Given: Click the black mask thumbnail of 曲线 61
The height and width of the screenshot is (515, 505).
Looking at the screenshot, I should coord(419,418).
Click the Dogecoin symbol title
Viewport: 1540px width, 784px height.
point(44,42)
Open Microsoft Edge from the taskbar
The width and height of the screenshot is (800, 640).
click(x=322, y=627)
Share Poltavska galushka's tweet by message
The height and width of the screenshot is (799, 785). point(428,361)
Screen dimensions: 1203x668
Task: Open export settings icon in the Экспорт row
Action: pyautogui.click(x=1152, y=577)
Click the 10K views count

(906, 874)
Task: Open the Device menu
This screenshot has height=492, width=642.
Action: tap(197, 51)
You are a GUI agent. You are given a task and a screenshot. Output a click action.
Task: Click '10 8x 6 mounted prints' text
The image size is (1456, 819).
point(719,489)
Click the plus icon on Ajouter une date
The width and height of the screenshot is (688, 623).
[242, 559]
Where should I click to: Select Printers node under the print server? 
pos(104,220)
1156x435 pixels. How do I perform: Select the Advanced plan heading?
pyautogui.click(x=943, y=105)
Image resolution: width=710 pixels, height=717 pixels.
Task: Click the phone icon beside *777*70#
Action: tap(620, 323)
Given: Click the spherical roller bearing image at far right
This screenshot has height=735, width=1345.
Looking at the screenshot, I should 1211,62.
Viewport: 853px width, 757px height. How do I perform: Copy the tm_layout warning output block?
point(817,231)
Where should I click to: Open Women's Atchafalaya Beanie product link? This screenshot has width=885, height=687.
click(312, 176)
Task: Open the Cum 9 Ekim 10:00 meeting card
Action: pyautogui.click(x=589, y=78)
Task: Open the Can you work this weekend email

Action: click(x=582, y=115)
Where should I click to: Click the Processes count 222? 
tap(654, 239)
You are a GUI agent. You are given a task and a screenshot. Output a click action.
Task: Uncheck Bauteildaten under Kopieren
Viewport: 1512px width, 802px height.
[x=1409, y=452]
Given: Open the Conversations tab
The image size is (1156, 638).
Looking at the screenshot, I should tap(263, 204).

+ + + + +

**Aim of the task**.
After locating the line containing "Where should I click to: Click", write out that line and all remaining lines of the records exactly, with nothing added.

**Output for this exercise**.
Where should I click to: Click the Processes count 222? 
tap(654, 239)
You are a GUI agent. You are given a task and a screenshot. Output a click action.
Task: Uncheck Bauteildaten under Kopieren
Viewport: 1512px width, 802px height.
[x=1409, y=452]
Given: Open the Conversations tab
The image size is (1156, 638).
Looking at the screenshot, I should tap(263, 204).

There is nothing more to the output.